### WHAT THE TASK ASKS
Your answer must be every line of the data that holds the string "computer".

*** RECORDS SHOWN ***

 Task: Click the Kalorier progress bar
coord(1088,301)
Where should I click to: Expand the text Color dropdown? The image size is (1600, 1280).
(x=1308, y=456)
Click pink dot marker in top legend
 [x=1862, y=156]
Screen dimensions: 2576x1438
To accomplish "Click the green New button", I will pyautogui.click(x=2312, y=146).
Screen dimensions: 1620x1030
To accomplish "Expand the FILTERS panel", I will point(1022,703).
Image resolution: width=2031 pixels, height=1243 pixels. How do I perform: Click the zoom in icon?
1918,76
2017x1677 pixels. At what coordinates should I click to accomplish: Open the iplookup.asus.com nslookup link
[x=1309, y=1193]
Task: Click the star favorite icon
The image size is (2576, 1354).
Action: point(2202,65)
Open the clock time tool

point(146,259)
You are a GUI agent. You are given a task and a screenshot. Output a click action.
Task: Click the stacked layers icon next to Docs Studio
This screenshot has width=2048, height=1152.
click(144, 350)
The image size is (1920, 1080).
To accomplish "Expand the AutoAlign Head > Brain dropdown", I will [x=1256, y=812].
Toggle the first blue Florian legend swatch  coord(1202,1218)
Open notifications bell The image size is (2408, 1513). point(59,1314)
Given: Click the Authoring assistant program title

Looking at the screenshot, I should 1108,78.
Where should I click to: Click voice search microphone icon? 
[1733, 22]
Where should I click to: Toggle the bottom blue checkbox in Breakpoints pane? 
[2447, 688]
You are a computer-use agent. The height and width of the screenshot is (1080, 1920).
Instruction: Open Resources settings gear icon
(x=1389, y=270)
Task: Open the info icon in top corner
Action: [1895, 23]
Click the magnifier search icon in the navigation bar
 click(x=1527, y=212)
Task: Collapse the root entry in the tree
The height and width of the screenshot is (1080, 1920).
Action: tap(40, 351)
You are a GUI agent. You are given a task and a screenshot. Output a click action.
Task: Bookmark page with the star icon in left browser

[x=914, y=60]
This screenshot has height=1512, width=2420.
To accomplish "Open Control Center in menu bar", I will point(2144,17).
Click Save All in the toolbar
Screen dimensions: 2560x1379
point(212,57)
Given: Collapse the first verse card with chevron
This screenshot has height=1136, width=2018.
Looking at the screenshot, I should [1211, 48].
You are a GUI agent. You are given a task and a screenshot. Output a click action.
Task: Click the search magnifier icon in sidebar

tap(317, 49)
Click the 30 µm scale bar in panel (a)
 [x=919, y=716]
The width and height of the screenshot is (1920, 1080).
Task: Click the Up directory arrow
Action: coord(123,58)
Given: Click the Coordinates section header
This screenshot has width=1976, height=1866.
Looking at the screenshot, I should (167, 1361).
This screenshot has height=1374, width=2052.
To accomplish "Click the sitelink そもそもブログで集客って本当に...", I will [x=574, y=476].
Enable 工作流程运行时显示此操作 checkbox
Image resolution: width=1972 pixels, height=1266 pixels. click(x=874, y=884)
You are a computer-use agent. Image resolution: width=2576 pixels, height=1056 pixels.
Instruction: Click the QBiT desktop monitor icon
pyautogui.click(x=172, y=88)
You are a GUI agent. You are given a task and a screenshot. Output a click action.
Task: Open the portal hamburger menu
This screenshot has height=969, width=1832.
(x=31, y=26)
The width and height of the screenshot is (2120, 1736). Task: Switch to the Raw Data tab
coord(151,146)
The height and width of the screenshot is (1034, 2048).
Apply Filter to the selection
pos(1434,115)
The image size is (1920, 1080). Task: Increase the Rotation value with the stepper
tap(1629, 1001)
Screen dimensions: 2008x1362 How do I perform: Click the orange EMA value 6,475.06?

***

### EXERCISE OUTPUT
You are a computer-use agent. The height and width of the screenshot is (1080, 1920).
You are a computer-use agent. Image resolution: width=2576 pixels, height=1056 pixels.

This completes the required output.